About this exercise –
Nothing but the lines from the one showing "1652x856 pixels. At" through the final line of the data below belongs in the answer, duplicated exactly and without pictures.
[Data records Boundary: Start]
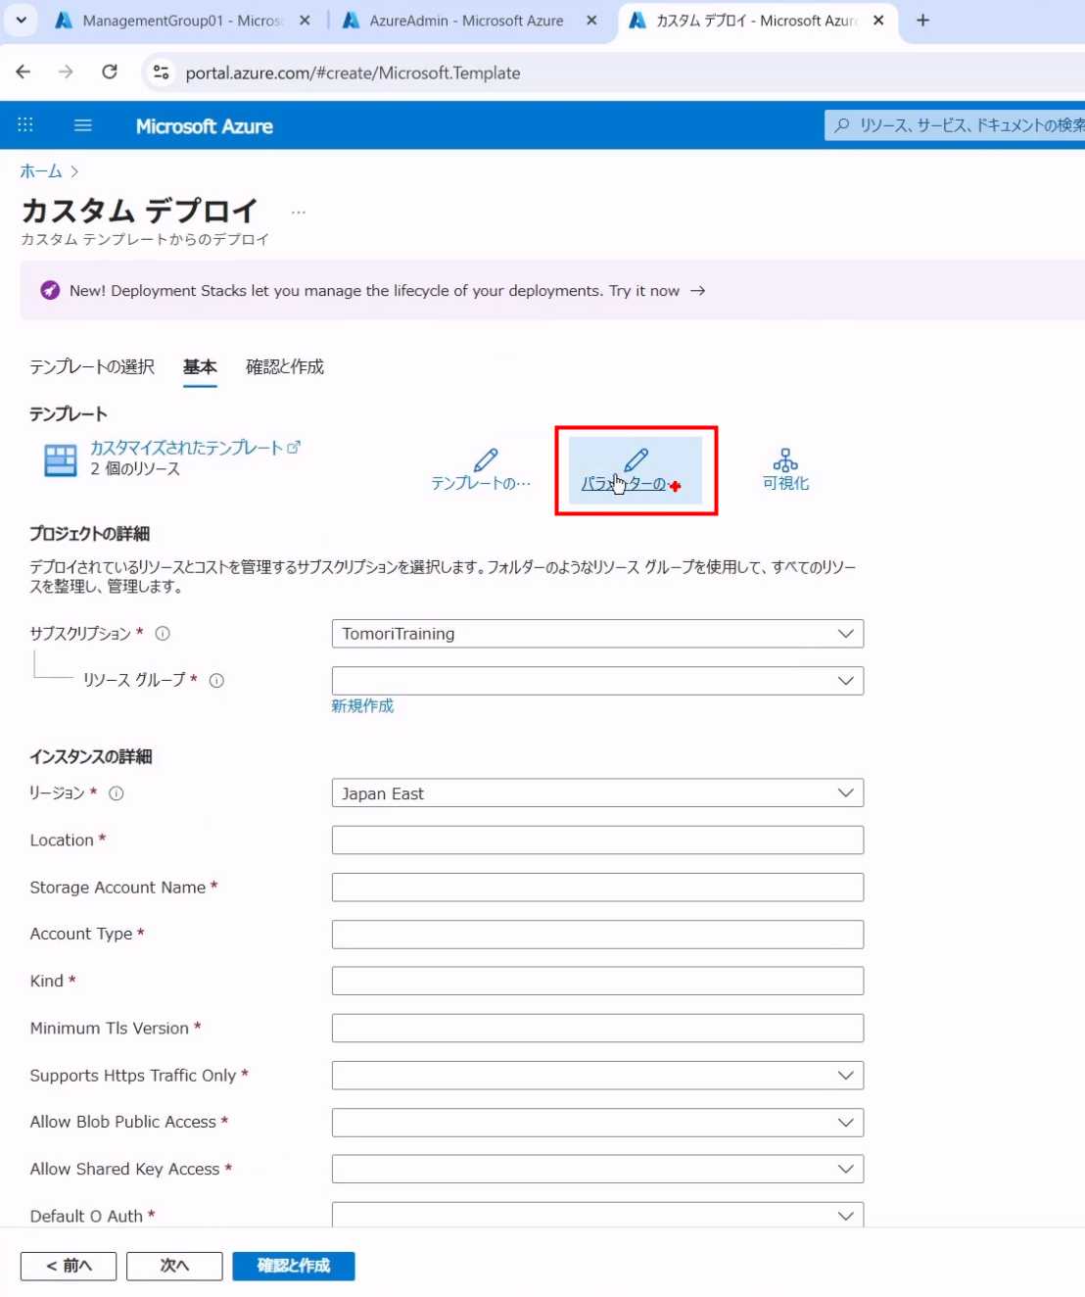Click the Edit template pencil icon
This screenshot has height=1297, width=1085.
coord(485,459)
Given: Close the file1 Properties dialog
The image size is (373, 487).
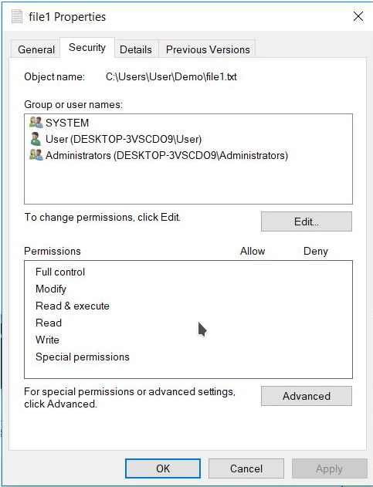Looking at the screenshot, I should (358, 16).
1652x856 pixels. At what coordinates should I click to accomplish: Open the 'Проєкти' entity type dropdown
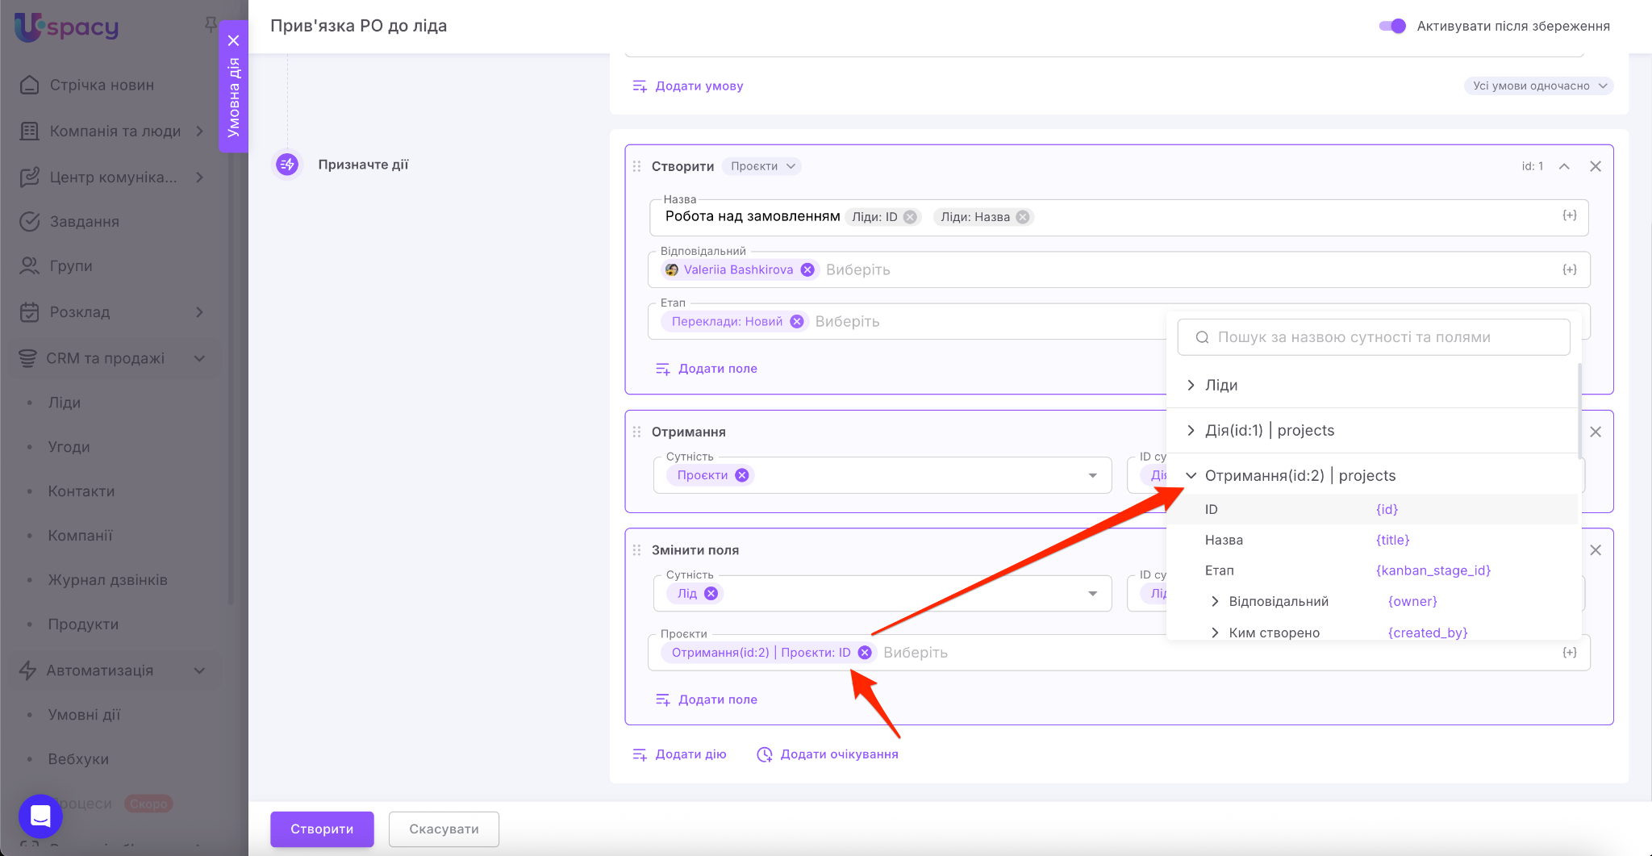762,166
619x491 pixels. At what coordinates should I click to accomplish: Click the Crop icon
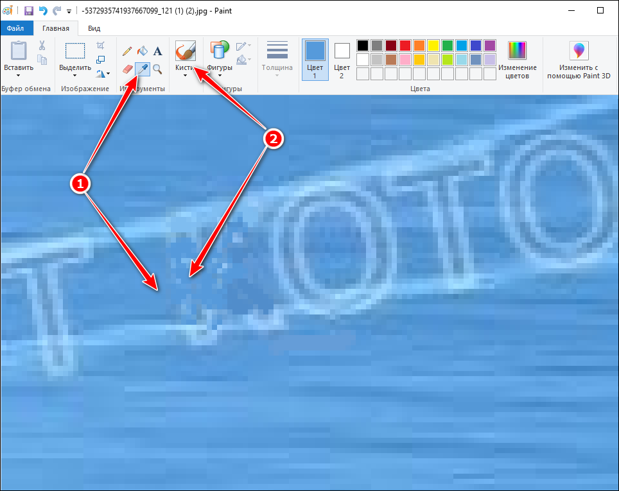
[Data records Boundary: End]
Response –
1652x856 pixels. At what coordinates should I click to accomplish: Open the 'Проєкти' entity type dropdown
762,166
619x491 pixels. At what coordinates should I click to accomplish: Click the Crop icon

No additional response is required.